Mandela is wearing a cream trench coat, its collar raffishly turned up – most pictures from this time show the big guy in a starched National Party grey suit. Mandela’s sartorial style is, however, secondary. It’s his left hand you should look at. Stood between two old pals, Alfred Nzo and Joe Slovo, Mandela’s hand clasps that of his Communist buddy, Slovo. Affection is something you show, not speak.

Gool’s photograph is displayed next to a jubilant portrait of Walter Sisulu, fist pumping the air. Bradlow’s photo is no masterpiece, but that’s not really the point of this exhibition.

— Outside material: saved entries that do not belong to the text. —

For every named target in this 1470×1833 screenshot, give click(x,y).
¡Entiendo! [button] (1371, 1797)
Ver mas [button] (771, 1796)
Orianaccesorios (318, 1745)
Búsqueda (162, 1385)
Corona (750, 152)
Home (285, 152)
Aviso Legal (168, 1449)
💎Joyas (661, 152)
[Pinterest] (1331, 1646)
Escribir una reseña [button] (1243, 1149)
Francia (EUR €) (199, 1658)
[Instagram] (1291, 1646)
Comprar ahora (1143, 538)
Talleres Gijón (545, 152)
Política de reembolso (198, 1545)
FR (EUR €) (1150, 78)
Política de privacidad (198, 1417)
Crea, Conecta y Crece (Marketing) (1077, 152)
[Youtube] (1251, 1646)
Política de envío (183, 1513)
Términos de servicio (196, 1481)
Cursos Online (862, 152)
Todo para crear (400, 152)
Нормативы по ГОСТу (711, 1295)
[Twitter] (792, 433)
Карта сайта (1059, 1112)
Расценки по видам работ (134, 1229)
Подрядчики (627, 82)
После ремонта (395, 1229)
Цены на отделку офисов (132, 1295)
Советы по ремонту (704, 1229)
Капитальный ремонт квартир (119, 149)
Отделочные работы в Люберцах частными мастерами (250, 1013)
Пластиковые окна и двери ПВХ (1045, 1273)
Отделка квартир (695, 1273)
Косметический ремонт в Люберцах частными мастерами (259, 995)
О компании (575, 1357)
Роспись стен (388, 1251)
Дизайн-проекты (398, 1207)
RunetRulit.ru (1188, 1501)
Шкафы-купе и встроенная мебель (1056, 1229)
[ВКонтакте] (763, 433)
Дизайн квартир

Showcasing three overlooked photographers, Martyrs, Saints & Sell-Outs transports you back to a time of burning barricades, whites-only beaches, compulsory military service and sneeze machines. A time when Tony Yengeni and Cyril Ramaphosa were pictured marching under COSATU banners in thrifty suits, not under dodgy headlines looking like they’re on their way to the Durban July.

The exhibition is accompanied by a short video documentary. In it, Bradlow, a respected photojournalist and director at National Geographic Channel, offers that his photographs, looked at now, recall things, events and people that “get lost in the haze of time”.

Apartheid was an all-embracing idea; resisting it was a fact of daily life by men and women committed to an ideal. Go see this exhibition. It may not clarify the instabilities and debasement that surround Mandela’s passage to that other place, but it will make clear the wavering moral compass of a nation negotiating a future without a living saint.